:: INPUT
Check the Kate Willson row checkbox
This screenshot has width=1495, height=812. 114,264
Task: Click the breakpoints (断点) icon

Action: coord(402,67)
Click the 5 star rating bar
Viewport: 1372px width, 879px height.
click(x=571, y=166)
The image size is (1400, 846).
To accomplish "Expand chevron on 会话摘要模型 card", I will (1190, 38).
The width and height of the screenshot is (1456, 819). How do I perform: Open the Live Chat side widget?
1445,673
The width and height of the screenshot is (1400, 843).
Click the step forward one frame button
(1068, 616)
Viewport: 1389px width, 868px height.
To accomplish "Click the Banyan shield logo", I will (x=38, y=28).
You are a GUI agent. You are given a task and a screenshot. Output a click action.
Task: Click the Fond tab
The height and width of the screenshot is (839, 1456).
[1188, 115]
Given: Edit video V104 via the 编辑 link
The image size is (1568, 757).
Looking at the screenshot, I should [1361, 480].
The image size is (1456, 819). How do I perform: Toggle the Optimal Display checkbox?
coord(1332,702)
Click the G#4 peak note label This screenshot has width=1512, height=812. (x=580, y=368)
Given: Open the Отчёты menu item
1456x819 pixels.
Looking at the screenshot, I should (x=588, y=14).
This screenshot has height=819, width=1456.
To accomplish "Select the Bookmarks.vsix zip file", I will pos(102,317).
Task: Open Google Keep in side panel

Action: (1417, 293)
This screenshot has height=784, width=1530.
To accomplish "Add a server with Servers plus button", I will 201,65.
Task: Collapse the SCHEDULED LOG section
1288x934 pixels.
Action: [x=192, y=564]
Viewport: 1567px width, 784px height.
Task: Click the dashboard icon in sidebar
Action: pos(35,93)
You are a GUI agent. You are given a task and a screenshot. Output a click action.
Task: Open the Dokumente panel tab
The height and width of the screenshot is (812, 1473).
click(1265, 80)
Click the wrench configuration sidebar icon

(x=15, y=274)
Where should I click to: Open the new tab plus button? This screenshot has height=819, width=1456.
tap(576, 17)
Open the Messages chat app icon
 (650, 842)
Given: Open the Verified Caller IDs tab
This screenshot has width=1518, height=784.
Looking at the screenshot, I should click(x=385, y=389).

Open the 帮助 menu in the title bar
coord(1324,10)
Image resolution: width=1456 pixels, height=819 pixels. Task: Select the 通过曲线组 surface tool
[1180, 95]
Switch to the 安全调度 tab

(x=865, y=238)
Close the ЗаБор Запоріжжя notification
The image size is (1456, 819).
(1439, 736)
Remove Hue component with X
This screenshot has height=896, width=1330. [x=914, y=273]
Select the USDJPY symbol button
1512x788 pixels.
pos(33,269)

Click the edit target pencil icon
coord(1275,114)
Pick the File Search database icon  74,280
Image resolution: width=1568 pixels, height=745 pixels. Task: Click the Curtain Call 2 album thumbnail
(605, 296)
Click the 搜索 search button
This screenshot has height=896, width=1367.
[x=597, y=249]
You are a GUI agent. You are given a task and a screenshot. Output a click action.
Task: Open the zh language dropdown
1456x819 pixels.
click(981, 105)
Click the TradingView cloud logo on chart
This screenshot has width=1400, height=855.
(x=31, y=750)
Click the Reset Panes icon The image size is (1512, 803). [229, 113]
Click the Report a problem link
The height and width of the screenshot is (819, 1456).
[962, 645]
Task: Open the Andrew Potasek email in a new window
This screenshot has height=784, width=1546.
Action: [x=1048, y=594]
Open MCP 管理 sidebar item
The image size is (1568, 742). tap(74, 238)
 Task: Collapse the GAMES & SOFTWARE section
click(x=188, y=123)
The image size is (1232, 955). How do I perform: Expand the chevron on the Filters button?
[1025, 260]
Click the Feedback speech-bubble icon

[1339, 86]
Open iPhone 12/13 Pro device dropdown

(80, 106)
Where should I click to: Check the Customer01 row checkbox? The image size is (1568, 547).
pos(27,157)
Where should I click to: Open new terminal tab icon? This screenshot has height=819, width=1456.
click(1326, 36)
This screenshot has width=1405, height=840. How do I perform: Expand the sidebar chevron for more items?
::::
WHAT YOU HAVE TO DO = Provide an exact transcription of every entry above.

SOLUTION TO THE EXERCISE =
Check the Kate Willson row checkbox
This screenshot has width=1495, height=812. 114,264
Task: Click the breakpoints (断点) icon

Action: coord(402,67)
Click the 5 star rating bar
Viewport: 1372px width, 879px height.
click(x=571, y=166)
The image size is (1400, 846).
To accomplish "Expand chevron on 会话摘要模型 card", I will (1190, 38).
The width and height of the screenshot is (1456, 819). How do I perform: Open the Live Chat side widget?
1445,673
The width and height of the screenshot is (1400, 843).
Click the step forward one frame button
(1068, 616)
Viewport: 1389px width, 868px height.
To accomplish "Click the Banyan shield logo", I will (x=38, y=28).
You are a GUI agent. You are given a task and a screenshot. Output a click action.
Task: Click the Fond tab
The height and width of the screenshot is (839, 1456).
[1188, 115]
Given: Edit video V104 via the 编辑 link
The image size is (1568, 757).
Looking at the screenshot, I should [1361, 480].
The image size is (1456, 819). How do I perform: Toggle the Optimal Display checkbox?
coord(1332,702)
Click the G#4 peak note label This screenshot has width=1512, height=812. (x=580, y=368)
Given: Open the Отчёты menu item
1456x819 pixels.
Looking at the screenshot, I should (x=588, y=14).
This screenshot has height=819, width=1456.
To accomplish "Select the Bookmarks.vsix zip file", I will pos(102,317).
Task: Open Google Keep in side panel

Action: (1417, 293)
This screenshot has height=784, width=1530.
To accomplish "Add a server with Servers plus button", I will 201,65.
Task: Collapse the SCHEDULED LOG section
1288x934 pixels.
Action: [x=192, y=564]
Viewport: 1567px width, 784px height.
Task: Click the dashboard icon in sidebar
Action: pos(35,93)
You are a GUI agent. You are given a task and a screenshot. Output a click action.
Task: Open the Dokumente panel tab
The height and width of the screenshot is (812, 1473).
click(1265, 80)
Click the wrench configuration sidebar icon

(x=15, y=274)
Where should I click to: Open the new tab plus button? This screenshot has height=819, width=1456.
tap(576, 17)
Open the Messages chat app icon
 (650, 842)
Given: Open the Verified Caller IDs tab
This screenshot has width=1518, height=784.
Looking at the screenshot, I should click(x=385, y=389).

Open the 帮助 menu in the title bar
coord(1324,10)
Image resolution: width=1456 pixels, height=819 pixels. Task: Select the 通过曲线组 surface tool
[1180, 95]
Switch to the 安全调度 tab

(x=865, y=238)
Close the ЗаБор Запоріжжя notification
The image size is (1456, 819).
(1439, 736)
Remove Hue component with X
This screenshot has height=896, width=1330. [x=914, y=273]
Select the USDJPY symbol button
1512x788 pixels.
pos(33,269)

Click the edit target pencil icon
coord(1275,114)
Pick the File Search database icon  74,280
Image resolution: width=1568 pixels, height=745 pixels. Task: Click the Curtain Call 2 album thumbnail
(605, 296)
Click the 搜索 search button
This screenshot has height=896, width=1367.
[x=597, y=249]
You are a GUI agent. You are given a task and a screenshot. Output a click action.
Task: Open the zh language dropdown
1456x819 pixels.
click(981, 105)
Click the TradingView cloud logo on chart
This screenshot has width=1400, height=855.
(x=31, y=750)
Click the Reset Panes icon The image size is (1512, 803). [229, 113]
Click the Report a problem link
The height and width of the screenshot is (819, 1456).
[962, 645]
Task: Open the Andrew Potasek email in a new window
This screenshot has height=784, width=1546.
Action: [x=1048, y=594]
Open MCP 管理 sidebar item
The image size is (1568, 742). tap(74, 238)
 Task: Collapse the GAMES & SOFTWARE section
click(x=188, y=123)
The image size is (1232, 955). How do I perform: Expand the chevron on the Filters button?
[1025, 260]
Click the Feedback speech-bubble icon

[1339, 86]
Open iPhone 12/13 Pro device dropdown

(80, 106)
Where should I click to: Check the Customer01 row checkbox? The image size is (1568, 547).
pos(27,157)
Where should I click to: Open new terminal tab icon? This screenshot has height=819, width=1456.
click(1326, 36)
This screenshot has width=1405, height=840. How do I perform: Expand the sidebar chevron for more items?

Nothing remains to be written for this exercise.